The group, which is one of the largest credit retailers in the country, consists of women and men’s clothing chains, jewellery, sport, homeware and furniture retail divisions as well as financial services and apparel supply divisions.
Among these are Foschini division which comprises Foschini, Donna-Claire, Fashion Express and Luella, exact!, menswear retailers, Markham and Fabiani, Jewellery division which includes American Swiss and Sterns and sport retailers, Sportscene, Totalsports and Due South. It also owns @home and @homelivingspace and two financial services divisions, one which supplies credit to its group customers and the other, RCS in which TFG holds 55% with Standard Bank. RCS provides transactional finance, personal loans as well as private label cards to other retailers.
Mr Murray says that the strategic initiatives undertaken by the group over the last few years continue to positively impact the group’s performance. These include supply chain management, CRM (customer relationship management), opening of new stores and expansion into the rest of Africa.
TFG will increase its floor space in the current financial year by 7% by opening 172 new stores bringing the total number of stores to 2 022 stores.
The group currently trades out of 98 stores outside of SA, with 62 in Namibia, 16 in Botswana, 12 in Zambia, 2 in Lesotho, 4 in Swaziland and 2 in Nigeria. Over the next 2 years a further 56 stores are planned to be opened in the countries where TFG already operates as well as Mozambique and Ghana. TFG believes that expansion into the rest of Africa is a longer term growth strategy and by the 2015 financial year TFG will be trading out of in excess of 150 stores in Africa with expected turnover of more than R1 billion.
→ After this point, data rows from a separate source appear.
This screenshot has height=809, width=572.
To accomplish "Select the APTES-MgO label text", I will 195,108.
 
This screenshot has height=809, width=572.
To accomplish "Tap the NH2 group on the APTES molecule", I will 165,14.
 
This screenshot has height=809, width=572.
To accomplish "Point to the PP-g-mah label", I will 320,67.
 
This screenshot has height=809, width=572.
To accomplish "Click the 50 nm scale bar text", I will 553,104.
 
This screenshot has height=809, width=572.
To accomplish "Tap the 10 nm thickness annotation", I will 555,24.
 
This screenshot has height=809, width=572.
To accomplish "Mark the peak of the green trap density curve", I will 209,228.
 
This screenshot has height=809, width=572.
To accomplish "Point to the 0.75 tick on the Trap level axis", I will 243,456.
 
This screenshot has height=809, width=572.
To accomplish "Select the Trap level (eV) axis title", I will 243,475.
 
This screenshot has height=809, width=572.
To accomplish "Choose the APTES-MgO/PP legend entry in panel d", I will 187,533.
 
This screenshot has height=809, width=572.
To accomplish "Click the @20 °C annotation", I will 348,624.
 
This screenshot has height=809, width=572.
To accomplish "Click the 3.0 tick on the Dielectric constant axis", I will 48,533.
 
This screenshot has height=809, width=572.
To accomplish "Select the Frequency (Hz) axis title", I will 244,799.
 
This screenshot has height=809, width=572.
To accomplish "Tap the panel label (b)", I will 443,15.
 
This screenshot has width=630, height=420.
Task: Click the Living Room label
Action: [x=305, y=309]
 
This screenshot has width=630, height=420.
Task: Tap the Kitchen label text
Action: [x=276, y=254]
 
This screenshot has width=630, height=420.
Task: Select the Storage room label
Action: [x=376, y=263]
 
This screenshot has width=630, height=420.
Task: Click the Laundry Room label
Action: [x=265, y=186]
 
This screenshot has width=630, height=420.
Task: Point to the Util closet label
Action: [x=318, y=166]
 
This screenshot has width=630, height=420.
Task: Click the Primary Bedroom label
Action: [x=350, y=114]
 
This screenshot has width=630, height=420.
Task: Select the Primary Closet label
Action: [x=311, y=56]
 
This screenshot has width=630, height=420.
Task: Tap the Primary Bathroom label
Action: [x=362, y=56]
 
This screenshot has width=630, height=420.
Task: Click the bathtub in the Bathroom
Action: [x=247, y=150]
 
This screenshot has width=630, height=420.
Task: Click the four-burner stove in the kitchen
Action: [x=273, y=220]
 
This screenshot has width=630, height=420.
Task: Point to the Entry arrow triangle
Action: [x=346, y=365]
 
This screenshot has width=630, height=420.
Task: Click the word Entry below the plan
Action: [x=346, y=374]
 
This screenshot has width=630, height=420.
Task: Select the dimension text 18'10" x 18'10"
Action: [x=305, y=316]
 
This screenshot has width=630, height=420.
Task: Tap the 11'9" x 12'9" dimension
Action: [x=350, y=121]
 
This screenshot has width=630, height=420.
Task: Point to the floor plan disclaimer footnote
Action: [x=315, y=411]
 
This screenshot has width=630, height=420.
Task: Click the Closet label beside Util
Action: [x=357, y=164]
Murray says that all merchandise categories did well over the period and gained market share. The group’s operating margin increased to 23,1%, moving closer to TFG’s medium term target of 25%.
The homewares division had excellent performance increasing sales by 22.1% in a highly competitive sector.
Cash sales as a percentage of total sales increased to 39%.
TFG’s 55% owned consumer finance business RCS performed well during the period with net profit before tax increasing by 22,2% to R185,6 million.